Texto fornecido
O Natal aí está. Essa época que para muitos é o momento da suprema hipocrisia. Durante 24 horas, ou talvez 48, os sorrisos são forçados, os sentimentos são de plástico e a gentileza, se merece o nome, não consegue esconder completamente a profundidade do ressentimento contra amigos ou familiares.
Nada tenho contra a hipocrisia, aviso já. Sem ela, a vida em sociedade seria impensável —até Kant, que era Kant, sabia disso.
Mas será que os mortais ainda se lembram do sorriso franco, dos sentimentos limpos e de uma gentileza genuína? Será que sentem saudades?
Para esses nostálgicos, aconselho o filme "A Menina Silenciosa", de Colm Bairéad, inspirado no livro "Foster" de Claire Keegan. Sempre ajuda a recuperar a memória.
É o meu filme do ano, para usar a linguagem gasta dos balanços jornalísticos, talvez por ser um daqueles raros filmes que se aproxima da pura poesia.
A história é simples, ou parece simples: Cáit (espantosa Catherine Clinch) é uma criança de nove anos que sobrevive (é o termo) numa família que a ignora e despreza.
O seu método de sobrevivência é o silêncio, a quietude e a observação. Para usar uma palavra clássica, vinda do português antigo, Cáit é uma "enjeitada". A mãe é uma figura exausta e ausente. O pai alcoólatra tem a delicadeza própria das bestas. E as irmãs mais velhas são espectros sem rosto e sem voz.
Mas então os pais, que esperam uma nova criança e não têm tempo ou disponibilidade para Cáit, decidem enviá-la para casa de Eibhlín e Seán, familiares distantes, só para passar o verão. Cáit, a quem nada é perguntado, é assim levada para um ambiente estranho.

Entradas sobre coordenadas de alvos
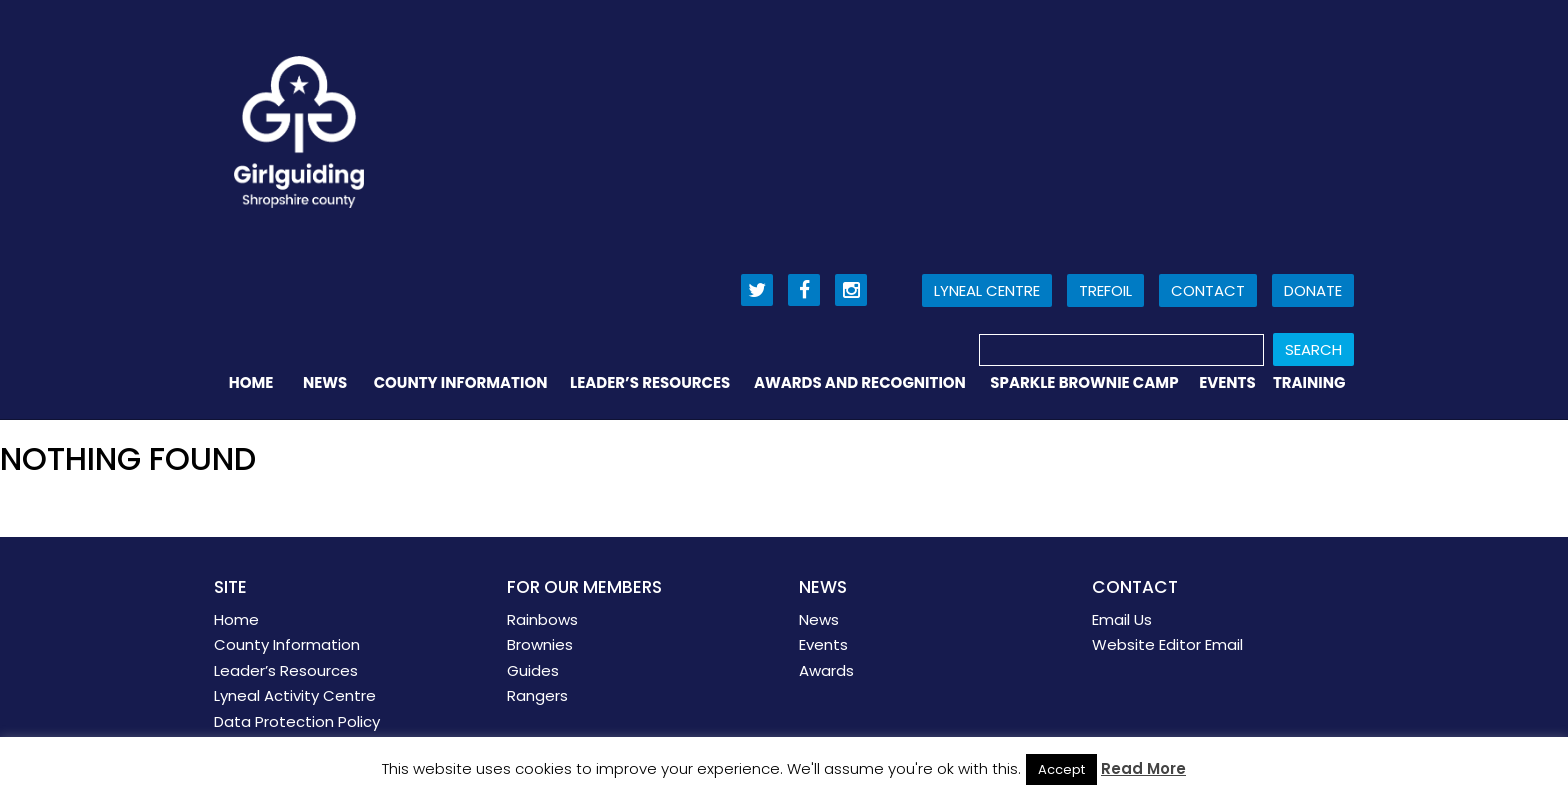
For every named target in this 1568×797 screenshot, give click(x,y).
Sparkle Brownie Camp (1084, 382)
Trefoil (1105, 290)
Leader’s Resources (650, 382)
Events (1227, 382)
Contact (1208, 290)
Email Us (1122, 619)
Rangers (537, 695)
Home (251, 382)
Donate (1313, 290)
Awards (826, 670)
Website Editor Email (1167, 644)
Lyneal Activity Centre (295, 695)
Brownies (540, 644)
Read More (1143, 768)
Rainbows (542, 619)
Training (1309, 382)
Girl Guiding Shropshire (299, 132)
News (325, 382)
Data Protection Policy (297, 721)
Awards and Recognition (860, 382)
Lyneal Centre (987, 290)
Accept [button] (1061, 769)
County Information (461, 382)
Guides (533, 670)
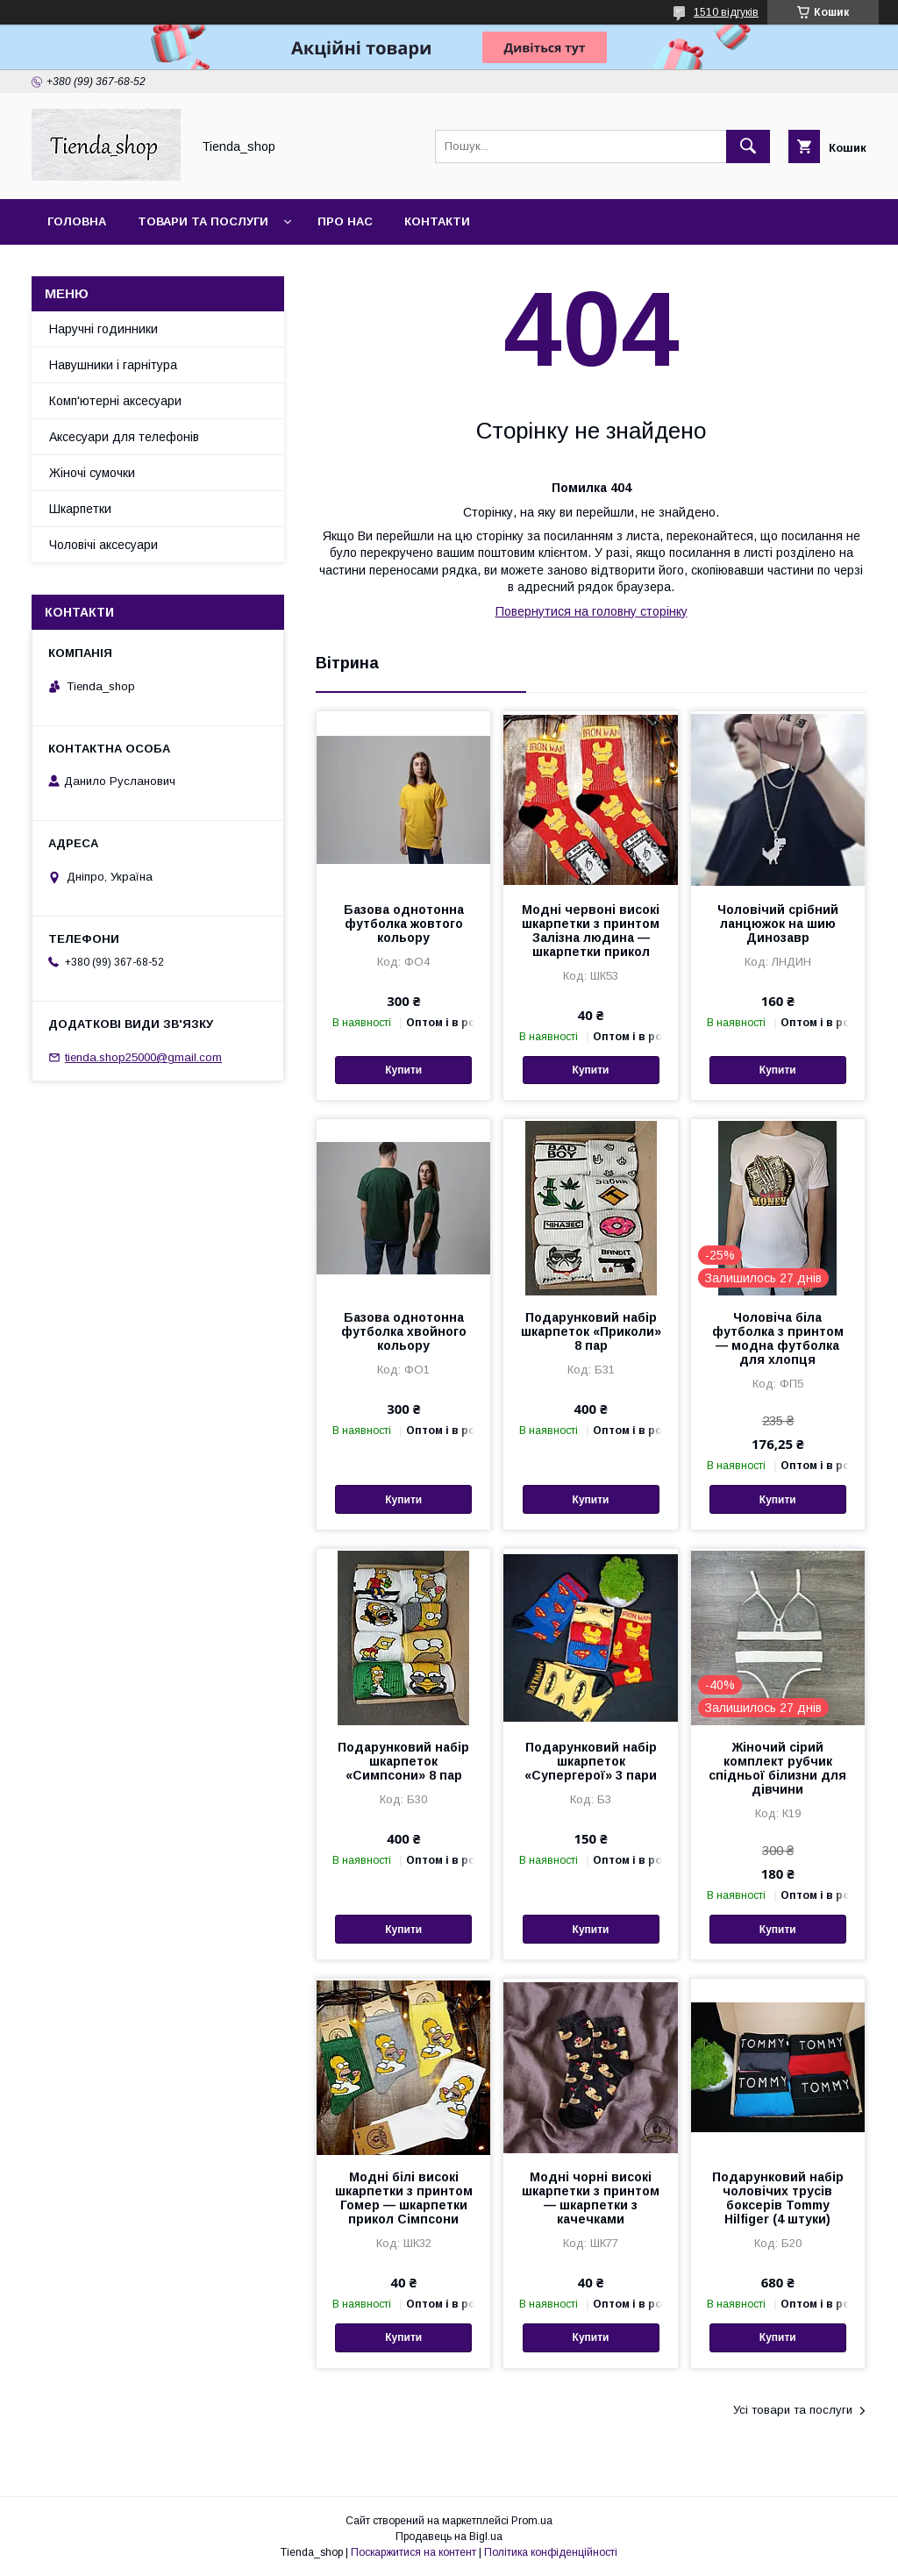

Objetivo indicado 1
Segundo o texto sobre o filme, em que livro se inspira "A Menina Silenciosa"?
Objetivo indicado 2
Reproduza fielmente o trecho do texto sobre o filme que vai de "A história é" até "ignora e despreza.", inclusive.
As linhas apresentadas não guardam relação com o texto sobre o filme.

Solução proposta 1
No livro "Foster", de Claire Keegan.

Solução proposta 2
A história é simples, ou parece simples: Cáit (espantosa Catherine Clinch) é uma criança de nove anos que sobrevive (é o termo) numa família que a ignora e despreza.